## Stored data
** BEGIN **

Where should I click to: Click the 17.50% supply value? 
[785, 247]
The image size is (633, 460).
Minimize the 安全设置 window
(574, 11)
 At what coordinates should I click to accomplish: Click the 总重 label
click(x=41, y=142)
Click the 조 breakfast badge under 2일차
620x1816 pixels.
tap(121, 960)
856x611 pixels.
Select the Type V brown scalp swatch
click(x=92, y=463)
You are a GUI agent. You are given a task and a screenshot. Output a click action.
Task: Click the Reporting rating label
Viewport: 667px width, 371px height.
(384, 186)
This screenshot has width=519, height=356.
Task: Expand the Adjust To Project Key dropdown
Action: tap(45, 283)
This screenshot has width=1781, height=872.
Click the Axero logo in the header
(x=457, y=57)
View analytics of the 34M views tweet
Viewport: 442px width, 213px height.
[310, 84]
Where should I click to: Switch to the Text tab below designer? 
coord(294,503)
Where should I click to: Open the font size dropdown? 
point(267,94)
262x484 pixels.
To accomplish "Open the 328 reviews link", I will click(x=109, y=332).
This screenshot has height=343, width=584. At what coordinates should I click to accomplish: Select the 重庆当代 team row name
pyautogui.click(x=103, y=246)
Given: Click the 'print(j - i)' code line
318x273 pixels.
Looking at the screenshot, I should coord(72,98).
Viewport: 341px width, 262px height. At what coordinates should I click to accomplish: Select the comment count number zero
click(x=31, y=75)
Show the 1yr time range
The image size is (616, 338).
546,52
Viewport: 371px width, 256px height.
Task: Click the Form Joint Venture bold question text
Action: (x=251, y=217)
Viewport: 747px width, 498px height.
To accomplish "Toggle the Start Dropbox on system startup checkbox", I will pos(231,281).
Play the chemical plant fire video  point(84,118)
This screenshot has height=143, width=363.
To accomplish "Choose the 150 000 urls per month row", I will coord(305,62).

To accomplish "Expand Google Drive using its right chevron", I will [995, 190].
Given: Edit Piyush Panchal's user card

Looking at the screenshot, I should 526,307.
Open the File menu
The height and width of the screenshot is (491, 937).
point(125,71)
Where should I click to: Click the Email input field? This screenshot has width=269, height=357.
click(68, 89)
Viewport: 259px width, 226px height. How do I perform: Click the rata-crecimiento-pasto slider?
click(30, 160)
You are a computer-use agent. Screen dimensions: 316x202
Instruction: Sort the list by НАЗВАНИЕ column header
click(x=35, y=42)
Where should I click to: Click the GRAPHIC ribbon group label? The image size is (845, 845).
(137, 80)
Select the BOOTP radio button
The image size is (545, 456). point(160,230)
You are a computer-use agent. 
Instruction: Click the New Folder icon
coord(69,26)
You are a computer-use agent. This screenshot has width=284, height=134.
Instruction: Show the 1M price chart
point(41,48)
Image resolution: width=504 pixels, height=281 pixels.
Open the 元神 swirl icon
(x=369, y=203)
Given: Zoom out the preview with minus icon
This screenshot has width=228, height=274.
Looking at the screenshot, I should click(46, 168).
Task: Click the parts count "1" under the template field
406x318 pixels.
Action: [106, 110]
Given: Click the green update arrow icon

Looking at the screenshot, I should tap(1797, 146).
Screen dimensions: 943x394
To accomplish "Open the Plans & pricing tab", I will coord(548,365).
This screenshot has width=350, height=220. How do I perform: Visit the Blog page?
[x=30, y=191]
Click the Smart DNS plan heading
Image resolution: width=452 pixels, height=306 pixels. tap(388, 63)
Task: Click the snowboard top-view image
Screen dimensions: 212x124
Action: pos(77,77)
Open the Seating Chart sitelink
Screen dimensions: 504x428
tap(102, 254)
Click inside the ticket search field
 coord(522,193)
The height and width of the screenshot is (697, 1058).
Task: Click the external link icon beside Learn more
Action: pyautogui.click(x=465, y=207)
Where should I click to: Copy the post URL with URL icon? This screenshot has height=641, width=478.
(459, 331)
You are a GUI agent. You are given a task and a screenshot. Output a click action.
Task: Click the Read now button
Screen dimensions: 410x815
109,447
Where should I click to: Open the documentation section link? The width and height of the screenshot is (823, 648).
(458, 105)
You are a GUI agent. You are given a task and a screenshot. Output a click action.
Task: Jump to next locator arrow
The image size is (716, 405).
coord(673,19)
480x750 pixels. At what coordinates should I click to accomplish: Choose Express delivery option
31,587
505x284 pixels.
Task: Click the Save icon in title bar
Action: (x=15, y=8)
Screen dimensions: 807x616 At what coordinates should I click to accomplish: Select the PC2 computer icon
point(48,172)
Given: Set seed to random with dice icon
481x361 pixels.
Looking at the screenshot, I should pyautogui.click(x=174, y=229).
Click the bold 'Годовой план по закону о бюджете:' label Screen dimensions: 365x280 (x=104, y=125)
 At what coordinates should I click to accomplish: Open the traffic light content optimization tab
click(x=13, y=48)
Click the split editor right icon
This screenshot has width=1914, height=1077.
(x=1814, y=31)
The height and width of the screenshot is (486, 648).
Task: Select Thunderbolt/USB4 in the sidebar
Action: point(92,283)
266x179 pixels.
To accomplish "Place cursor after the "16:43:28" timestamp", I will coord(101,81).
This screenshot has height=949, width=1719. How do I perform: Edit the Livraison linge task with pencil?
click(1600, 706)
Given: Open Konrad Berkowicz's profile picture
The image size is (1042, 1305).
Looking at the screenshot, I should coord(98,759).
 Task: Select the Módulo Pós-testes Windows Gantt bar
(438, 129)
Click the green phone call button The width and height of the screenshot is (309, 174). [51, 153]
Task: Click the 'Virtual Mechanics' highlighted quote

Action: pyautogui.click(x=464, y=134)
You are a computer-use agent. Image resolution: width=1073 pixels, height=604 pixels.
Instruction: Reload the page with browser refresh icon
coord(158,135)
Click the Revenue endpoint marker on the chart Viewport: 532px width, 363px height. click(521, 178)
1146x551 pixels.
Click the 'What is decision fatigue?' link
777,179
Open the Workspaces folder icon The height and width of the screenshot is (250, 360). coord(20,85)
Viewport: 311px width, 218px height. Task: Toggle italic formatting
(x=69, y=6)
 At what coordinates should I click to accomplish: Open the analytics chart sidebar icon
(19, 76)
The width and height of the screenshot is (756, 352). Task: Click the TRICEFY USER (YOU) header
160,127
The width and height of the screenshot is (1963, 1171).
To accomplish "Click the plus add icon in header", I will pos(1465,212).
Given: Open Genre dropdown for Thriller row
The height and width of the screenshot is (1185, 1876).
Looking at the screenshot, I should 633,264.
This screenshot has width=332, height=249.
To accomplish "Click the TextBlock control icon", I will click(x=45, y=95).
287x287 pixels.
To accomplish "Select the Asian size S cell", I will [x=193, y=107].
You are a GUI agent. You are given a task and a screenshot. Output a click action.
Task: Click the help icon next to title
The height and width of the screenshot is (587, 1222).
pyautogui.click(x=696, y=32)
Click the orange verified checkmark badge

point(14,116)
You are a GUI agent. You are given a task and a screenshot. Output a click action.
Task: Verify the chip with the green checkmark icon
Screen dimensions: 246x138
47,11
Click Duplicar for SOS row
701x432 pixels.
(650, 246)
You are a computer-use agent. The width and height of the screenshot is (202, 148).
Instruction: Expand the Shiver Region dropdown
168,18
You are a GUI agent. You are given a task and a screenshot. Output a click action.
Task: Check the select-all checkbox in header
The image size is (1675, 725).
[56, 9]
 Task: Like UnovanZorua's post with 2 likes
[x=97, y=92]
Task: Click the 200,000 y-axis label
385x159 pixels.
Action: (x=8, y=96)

** END **

## What you should do
Please write out every row above without a single change.

## Response
Where should I click to: Click the 17.50% supply value? 
[785, 247]
The image size is (633, 460).
Minimize the 安全设置 window
(574, 11)
 At what coordinates should I click to accomplish: Click the 总重 label
click(x=41, y=142)
Click the 조 breakfast badge under 2일차
620x1816 pixels.
tap(121, 960)
856x611 pixels.
Select the Type V brown scalp swatch
click(x=92, y=463)
You are a GUI agent. You are given a task and a screenshot. Output a click action.
Task: Click the Reporting rating label
Viewport: 667px width, 371px height.
(384, 186)
This screenshot has width=519, height=356.
Task: Expand the Adjust To Project Key dropdown
Action: tap(45, 283)
This screenshot has width=1781, height=872.
Click the Axero logo in the header
(x=457, y=57)
View analytics of the 34M views tweet
Viewport: 442px width, 213px height.
[310, 84]
Where should I click to: Switch to the Text tab below designer? 
coord(294,503)
Where should I click to: Open the font size dropdown? 
point(267,94)
262x484 pixels.
To accomplish "Open the 328 reviews link", I will click(x=109, y=332).
This screenshot has height=343, width=584. At what coordinates should I click to accomplish: Select the 重庆当代 team row name
pyautogui.click(x=103, y=246)
Given: Click the 'print(j - i)' code line
318x273 pixels.
Looking at the screenshot, I should coord(72,98).
Viewport: 341px width, 262px height. At what coordinates should I click to accomplish: Select the comment count number zero
click(x=31, y=75)
Show the 1yr time range
The image size is (616, 338).
546,52
Viewport: 371px width, 256px height.
Task: Click the Form Joint Venture bold question text
Action: (x=251, y=217)
Viewport: 747px width, 498px height.
To accomplish "Toggle the Start Dropbox on system startup checkbox", I will pos(231,281).
Play the chemical plant fire video  point(84,118)
This screenshot has height=143, width=363.
To accomplish "Choose the 150 000 urls per month row", I will coord(305,62).

To accomplish "Expand Google Drive using its right chevron", I will [995, 190].
Given: Edit Piyush Panchal's user card

Looking at the screenshot, I should 526,307.
Open the File menu
The height and width of the screenshot is (491, 937).
point(125,71)
Where should I click to: Click the Email input field? This screenshot has width=269, height=357.
click(68, 89)
Viewport: 259px width, 226px height. How do I perform: Click the rata-crecimiento-pasto slider?
click(30, 160)
You are a computer-use agent. Screen dimensions: 316x202
Instruction: Sort the list by НАЗВАНИЕ column header
click(x=35, y=42)
Where should I click to: Click the GRAPHIC ribbon group label? The image size is (845, 845).
(137, 80)
Select the BOOTP radio button
The image size is (545, 456). point(160,230)
You are a computer-use agent. 
Instruction: Click the New Folder icon
coord(69,26)
You are a computer-use agent. This screenshot has width=284, height=134.
Instruction: Show the 1M price chart
point(41,48)
Image resolution: width=504 pixels, height=281 pixels.
Open the 元神 swirl icon
(x=369, y=203)
Given: Zoom out the preview with minus icon
This screenshot has width=228, height=274.
Looking at the screenshot, I should click(46, 168).
Task: Click the parts count "1" under the template field
406x318 pixels.
Action: [106, 110]
Given: Click the green update arrow icon

Looking at the screenshot, I should tap(1797, 146).
Screen dimensions: 943x394
To accomplish "Open the Plans & pricing tab", I will coord(548,365).
This screenshot has width=350, height=220. How do I perform: Visit the Blog page?
[x=30, y=191]
Click the Smart DNS plan heading
Image resolution: width=452 pixels, height=306 pixels. tap(388, 63)
Task: Click the snowboard top-view image
Screen dimensions: 212x124
Action: pos(77,77)
Open the Seating Chart sitelink
Screen dimensions: 504x428
tap(102, 254)
Click inside the ticket search field
 coord(522,193)
The height and width of the screenshot is (697, 1058).
Task: Click the external link icon beside Learn more
Action: pyautogui.click(x=465, y=207)
Where should I click to: Copy the post URL with URL icon? This screenshot has height=641, width=478.
(459, 331)
You are a GUI agent. You are given a task and a screenshot. Output a click action.
Task: Click the Read now button
Screen dimensions: 410x815
109,447
Where should I click to: Open the documentation section link? The width and height of the screenshot is (823, 648).
(458, 105)
You are a GUI agent. You are given a task and a screenshot. Output a click action.
Task: Jump to next locator arrow
The image size is (716, 405).
coord(673,19)
480x750 pixels. At what coordinates should I click to accomplish: Choose Express delivery option
31,587
505x284 pixels.
Task: Click the Save icon in title bar
Action: (x=15, y=8)
Screen dimensions: 807x616 At what coordinates should I click to accomplish: Select the PC2 computer icon
point(48,172)
Given: Set seed to random with dice icon
481x361 pixels.
Looking at the screenshot, I should pyautogui.click(x=174, y=229).
Click the bold 'Годовой план по закону о бюджете:' label Screen dimensions: 365x280 (x=104, y=125)
 At what coordinates should I click to accomplish: Open the traffic light content optimization tab
click(x=13, y=48)
Click the split editor right icon
This screenshot has width=1914, height=1077.
(x=1814, y=31)
The height and width of the screenshot is (486, 648).
Task: Select Thunderbolt/USB4 in the sidebar
Action: point(92,283)
266x179 pixels.
To accomplish "Place cursor after the "16:43:28" timestamp", I will coord(101,81).
This screenshot has height=949, width=1719. How do I perform: Edit the Livraison linge task with pencil?
click(1600, 706)
Given: Open Konrad Berkowicz's profile picture
The image size is (1042, 1305).
Looking at the screenshot, I should coord(98,759).
 Task: Select the Módulo Pós-testes Windows Gantt bar
(438, 129)
Click the green phone call button The width and height of the screenshot is (309, 174). [51, 153]
Task: Click the 'Virtual Mechanics' highlighted quote

Action: pyautogui.click(x=464, y=134)
You are a computer-use agent. Image resolution: width=1073 pixels, height=604 pixels.
Instruction: Reload the page with browser refresh icon
coord(158,135)
Click the Revenue endpoint marker on the chart Viewport: 532px width, 363px height. click(521, 178)
1146x551 pixels.
Click the 'What is decision fatigue?' link
777,179
Open the Workspaces folder icon The height and width of the screenshot is (250, 360). coord(20,85)
Viewport: 311px width, 218px height. Task: Toggle italic formatting
(x=69, y=6)
 At what coordinates should I click to accomplish: Open the analytics chart sidebar icon
(19, 76)
The width and height of the screenshot is (756, 352). Task: Click the TRICEFY USER (YOU) header
160,127
The width and height of the screenshot is (1963, 1171).
To accomplish "Click the plus add icon in header", I will pos(1465,212).
Given: Open Genre dropdown for Thriller row
The height and width of the screenshot is (1185, 1876).
Looking at the screenshot, I should 633,264.
This screenshot has width=332, height=249.
To accomplish "Click the TextBlock control icon", I will click(x=45, y=95).
287x287 pixels.
To accomplish "Select the Asian size S cell", I will [x=193, y=107].
You are a GUI agent. You are given a task and a screenshot. Output a click action.
Task: Click the help icon next to title
The height and width of the screenshot is (587, 1222).
pyautogui.click(x=696, y=32)
Click the orange verified checkmark badge

point(14,116)
You are a GUI agent. You are given a task and a screenshot. Output a click action.
Task: Verify the chip with the green checkmark icon
Screen dimensions: 246x138
47,11
Click Duplicar for SOS row
701x432 pixels.
(650, 246)
You are a computer-use agent. The width and height of the screenshot is (202, 148).
Instruction: Expand the Shiver Region dropdown
168,18
You are a GUI agent. You are given a task and a screenshot. Output a click action.
Task: Check the select-all checkbox in header
The image size is (1675, 725).
[56, 9]
 Task: Like UnovanZorua's post with 2 likes
[x=97, y=92]
Task: Click the 200,000 y-axis label
385x159 pixels.
Action: (x=8, y=96)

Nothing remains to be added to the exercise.